Why it matters: Some people who love the performance and silent humming noise of Noctua fans have been strapping them to their GPUs for years. For people who want to upgrade to an RTX 30 card, Asus and Noctua now have not one but two Noctua'd models.

Last year, Asus partnered with Noctua to produce a custom design for Nvidia's GeForce RTX 3070 graphics card. The result was exactly what you'd expect --- a graphics card with a beefy heatsink, a minimalistic shroud, and two of Noctua's best fans.

This week, the two companies revealed they've extended their partnership to make a GeForce RTX 3080 Noctua Edition graphics card. The move was likely in response to enthusiasts who have been asking the obvious question --- why apply Noctua's expertise to a mid-range Ampere card but not any of its higher-end siblings?

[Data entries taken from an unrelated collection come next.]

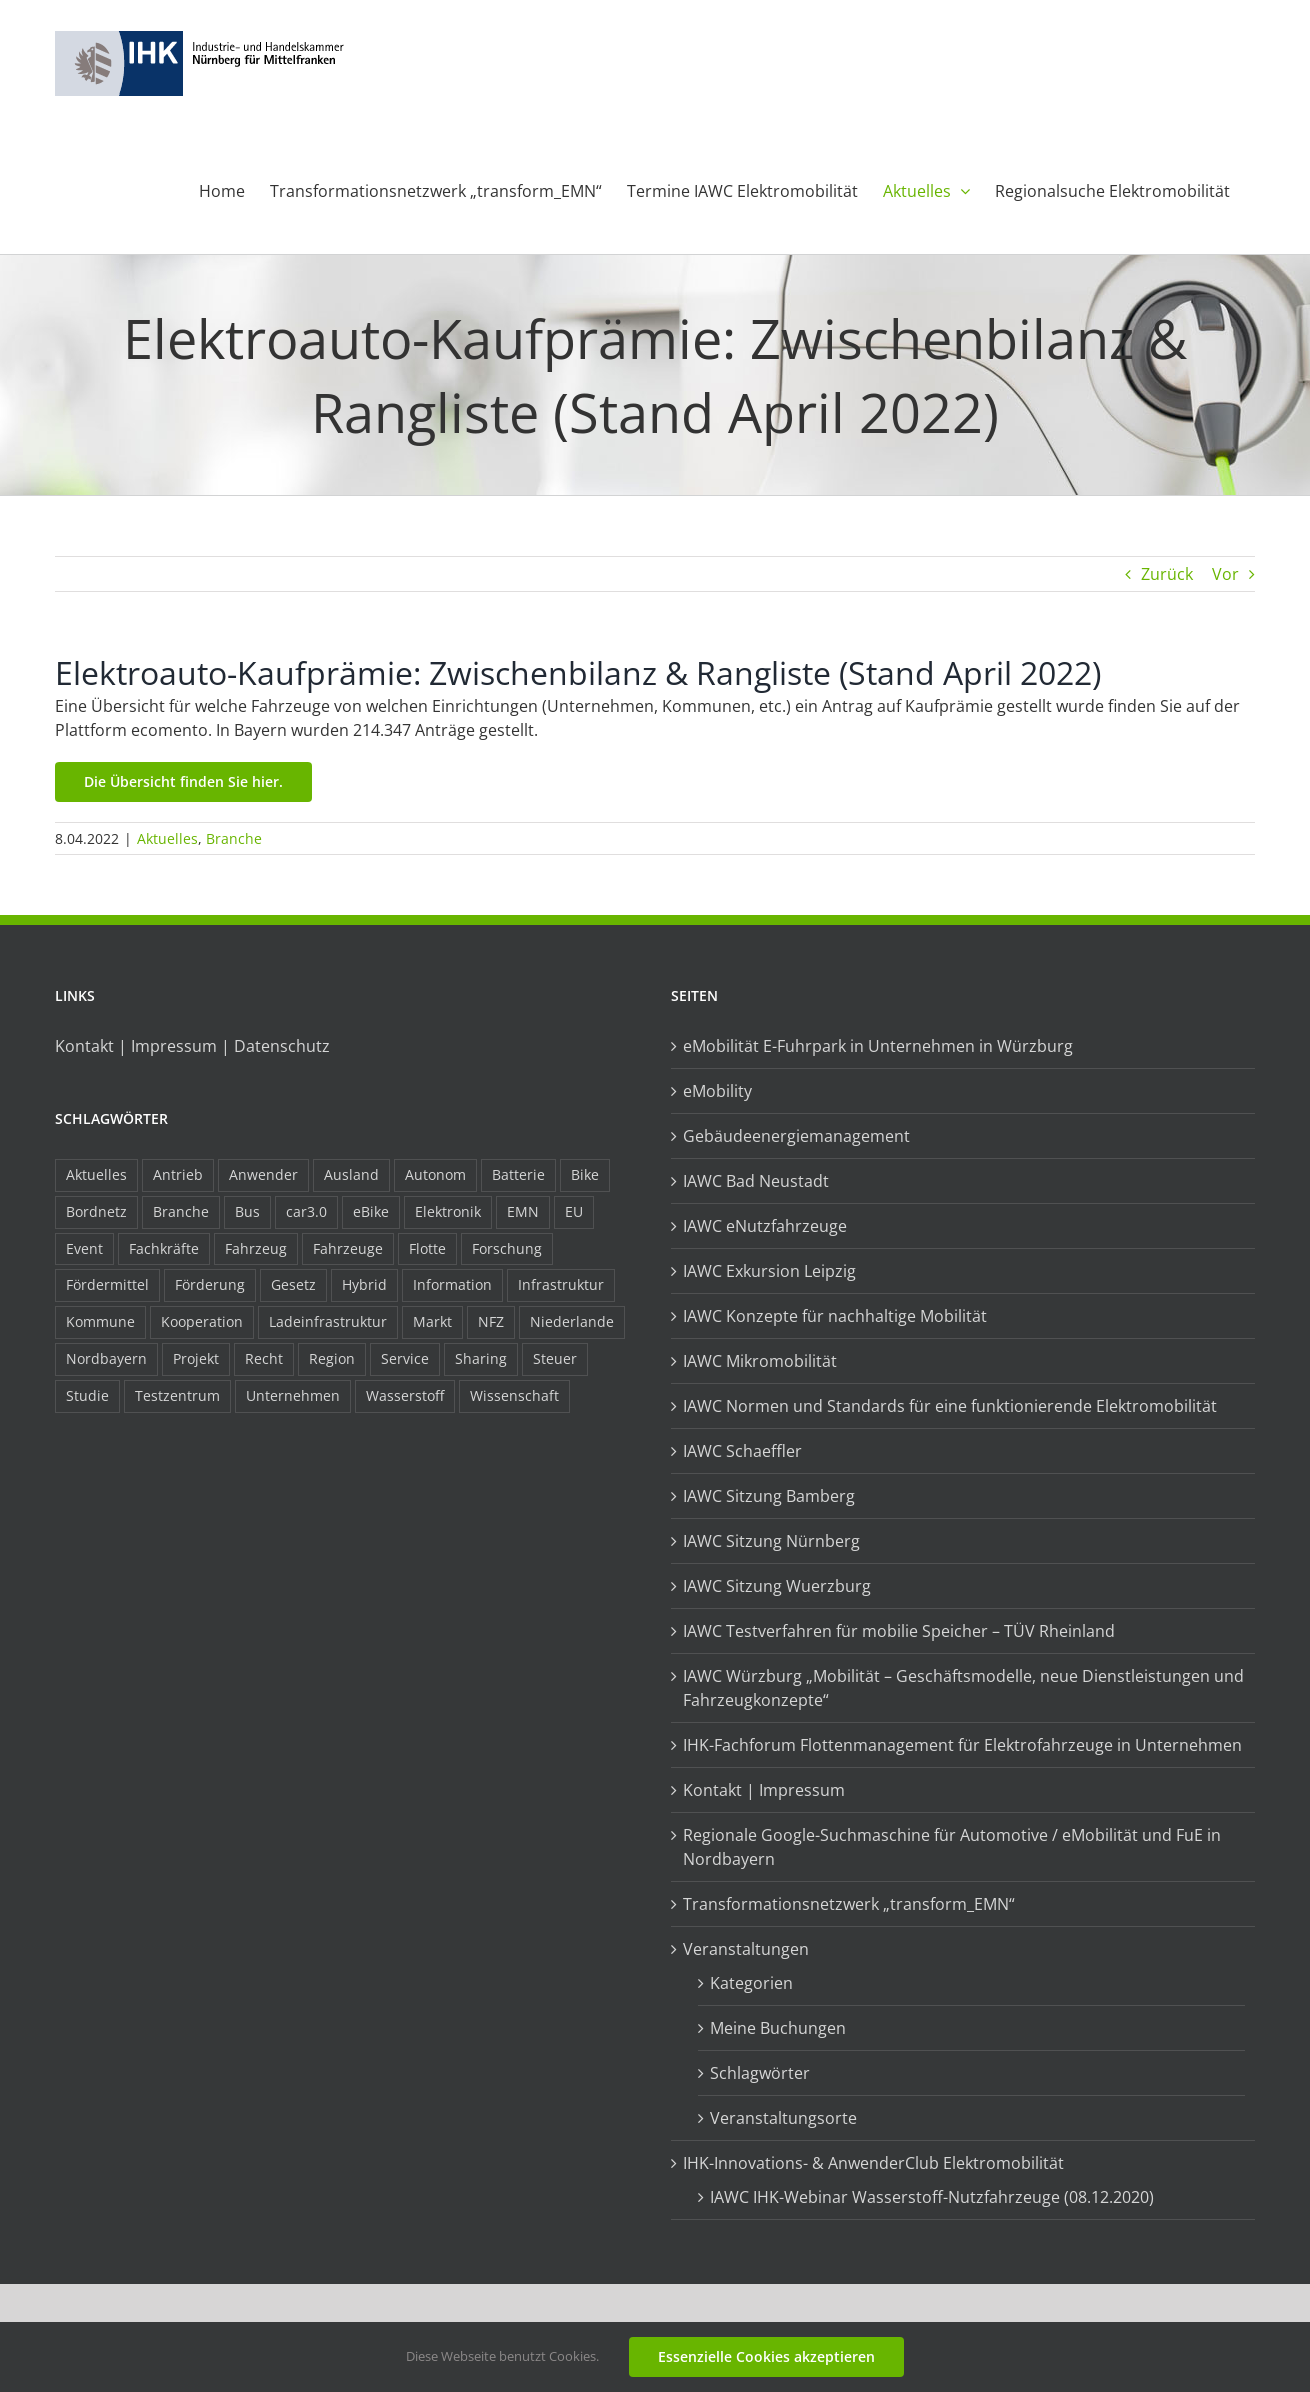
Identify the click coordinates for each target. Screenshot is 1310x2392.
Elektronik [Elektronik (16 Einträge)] (448, 1211)
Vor (1225, 574)
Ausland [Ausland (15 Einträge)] (351, 1174)
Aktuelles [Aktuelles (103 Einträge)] (96, 1174)
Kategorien (751, 1983)
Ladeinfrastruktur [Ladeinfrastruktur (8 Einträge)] (328, 1321)
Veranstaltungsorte (783, 2118)
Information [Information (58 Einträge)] (452, 1284)
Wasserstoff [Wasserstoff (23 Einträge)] (405, 1395)
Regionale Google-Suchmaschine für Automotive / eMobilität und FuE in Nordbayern (952, 1847)
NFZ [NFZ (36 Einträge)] (491, 1321)
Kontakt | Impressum (764, 1790)
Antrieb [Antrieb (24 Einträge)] (178, 1174)
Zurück (1167, 574)
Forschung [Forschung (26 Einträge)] (507, 1248)
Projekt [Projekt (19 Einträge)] (196, 1358)
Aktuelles (167, 838)
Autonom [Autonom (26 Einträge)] (435, 1174)
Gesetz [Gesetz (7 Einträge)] (293, 1284)
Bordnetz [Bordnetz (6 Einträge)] (96, 1211)
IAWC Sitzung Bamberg (769, 1496)
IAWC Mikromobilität (760, 1361)
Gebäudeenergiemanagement (796, 1136)
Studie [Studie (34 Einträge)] (87, 1395)
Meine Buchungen (778, 2028)
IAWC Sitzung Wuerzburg (777, 1586)
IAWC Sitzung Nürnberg (771, 1541)
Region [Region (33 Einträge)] (332, 1358)
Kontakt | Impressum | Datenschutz (192, 1046)
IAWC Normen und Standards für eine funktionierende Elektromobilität (950, 1406)
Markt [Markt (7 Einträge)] (432, 1321)
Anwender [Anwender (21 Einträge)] (263, 1174)
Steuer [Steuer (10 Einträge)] (555, 1358)
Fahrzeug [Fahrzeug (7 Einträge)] (256, 1248)
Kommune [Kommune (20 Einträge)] (100, 1321)
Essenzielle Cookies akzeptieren (766, 2356)
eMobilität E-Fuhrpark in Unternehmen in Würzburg (878, 1046)
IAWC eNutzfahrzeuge (765, 1226)
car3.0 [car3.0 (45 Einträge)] (306, 1211)
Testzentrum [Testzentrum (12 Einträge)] (177, 1395)
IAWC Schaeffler (742, 1451)
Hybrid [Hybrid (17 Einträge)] (364, 1284)
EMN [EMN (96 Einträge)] (523, 1211)
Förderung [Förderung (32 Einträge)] (210, 1284)
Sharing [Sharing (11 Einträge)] (481, 1358)
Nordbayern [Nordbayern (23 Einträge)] (106, 1358)
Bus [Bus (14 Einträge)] (247, 1211)
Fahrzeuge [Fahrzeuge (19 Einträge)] (348, 1248)
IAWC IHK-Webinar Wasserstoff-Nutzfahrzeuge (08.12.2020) (932, 2197)
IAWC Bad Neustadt (756, 1181)
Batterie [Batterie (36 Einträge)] (518, 1174)
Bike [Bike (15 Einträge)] (585, 1174)
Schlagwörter (760, 2073)
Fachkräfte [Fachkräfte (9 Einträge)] (164, 1248)
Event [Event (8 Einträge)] (84, 1248)
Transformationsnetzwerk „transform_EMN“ (849, 1904)
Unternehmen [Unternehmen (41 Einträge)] (293, 1395)
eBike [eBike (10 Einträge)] (371, 1211)
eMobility (717, 1091)
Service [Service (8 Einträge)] (405, 1358)
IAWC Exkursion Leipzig (769, 1271)
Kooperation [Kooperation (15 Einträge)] (202, 1321)
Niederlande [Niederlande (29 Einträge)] (572, 1321)
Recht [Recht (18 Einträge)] (264, 1358)
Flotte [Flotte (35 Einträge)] (427, 1248)
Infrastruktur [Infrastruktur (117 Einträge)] (561, 1284)
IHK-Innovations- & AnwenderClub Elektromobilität (873, 2163)
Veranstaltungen (746, 1949)
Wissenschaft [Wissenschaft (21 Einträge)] (514, 1395)
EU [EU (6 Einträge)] (574, 1211)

The RTX 3080 is by no means the absolute best in performance terms --- that title would go to the more power-hungry and expensive RTX 3090 Ti. However, it does come close, and now it can do so without sounding like a small jet engine. Like the RTX 3070 Noctua Edition, it comes with a pair of NF-A12x25 120mm fans and a larger heatsink than the Asus TUF model.

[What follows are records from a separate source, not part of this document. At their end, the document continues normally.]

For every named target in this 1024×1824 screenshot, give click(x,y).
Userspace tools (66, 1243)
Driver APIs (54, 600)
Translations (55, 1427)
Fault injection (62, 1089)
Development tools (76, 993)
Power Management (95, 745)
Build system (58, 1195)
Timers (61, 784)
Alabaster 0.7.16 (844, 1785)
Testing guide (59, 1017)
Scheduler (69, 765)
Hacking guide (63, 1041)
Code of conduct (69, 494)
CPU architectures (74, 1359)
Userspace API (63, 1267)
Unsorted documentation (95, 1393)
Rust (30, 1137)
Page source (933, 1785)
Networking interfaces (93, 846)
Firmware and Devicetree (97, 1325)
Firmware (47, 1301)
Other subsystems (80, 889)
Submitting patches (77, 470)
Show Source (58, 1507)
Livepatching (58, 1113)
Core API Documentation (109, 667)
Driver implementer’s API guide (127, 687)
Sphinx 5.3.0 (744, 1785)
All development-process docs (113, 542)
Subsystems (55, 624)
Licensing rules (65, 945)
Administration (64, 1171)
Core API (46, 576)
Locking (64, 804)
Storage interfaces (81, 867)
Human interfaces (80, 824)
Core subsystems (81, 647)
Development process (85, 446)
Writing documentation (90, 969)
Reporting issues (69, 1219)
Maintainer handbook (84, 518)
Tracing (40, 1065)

Noctua says the RTX 3080 was a bigger challenge than the RTX 3070 given the 340-watt power envelope (versus 290 watts in the case of the latter card). While it won't shave more than a few degrees Celsius during load for the GPU core, the biggest difference will be in the VRAM department where high-end Ampere cards tend to run quite hot. Noctua claims up to 14 degrees lower VRAM temperatures, but that will depend on what fan settings you use.

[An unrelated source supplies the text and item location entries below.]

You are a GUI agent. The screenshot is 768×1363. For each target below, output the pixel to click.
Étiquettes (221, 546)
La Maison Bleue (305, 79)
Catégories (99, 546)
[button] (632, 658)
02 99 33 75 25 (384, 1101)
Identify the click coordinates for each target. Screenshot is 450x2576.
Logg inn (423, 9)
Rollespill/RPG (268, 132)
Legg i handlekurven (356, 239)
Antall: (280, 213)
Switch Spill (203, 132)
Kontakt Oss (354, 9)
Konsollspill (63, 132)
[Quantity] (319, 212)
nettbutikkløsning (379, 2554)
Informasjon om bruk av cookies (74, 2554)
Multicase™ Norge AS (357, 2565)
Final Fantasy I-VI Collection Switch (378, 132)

Where Noctua's fans shine the brightest is in having a lower noise signature than the typical fan setup on most graphics cards, including the relatively quiet Asus TUF models. The RTX 3080 Noctua Edition supposedly runs 4.5 dB(A) quieter on average, and almost 9 dB(A) quieter when fans run at maximum speed.

Otherwise, the specs of the Noctua'd card are unchanged from the TUF model --- a GA102 GPU (8,704 CUDA cores) with a base clock of 1,440 MHz, boost clocks of 1,785 MHz (gaming mode), and 1,815 MHz (OC mode), paired with 10 gigabytes of GDDR6X running at 19 Gbps.

There are three disappointing facts about this new card. The first is that Asus has chosen to use the 10 gigabyte model of the RTX 3080 instead of the newer variant equipped with 12 gigabytes of GDDR6X memory. The company has yet to reveal the price of the RTX 3080 Noctua Edition, and it will only be available in limited quantities starting next month.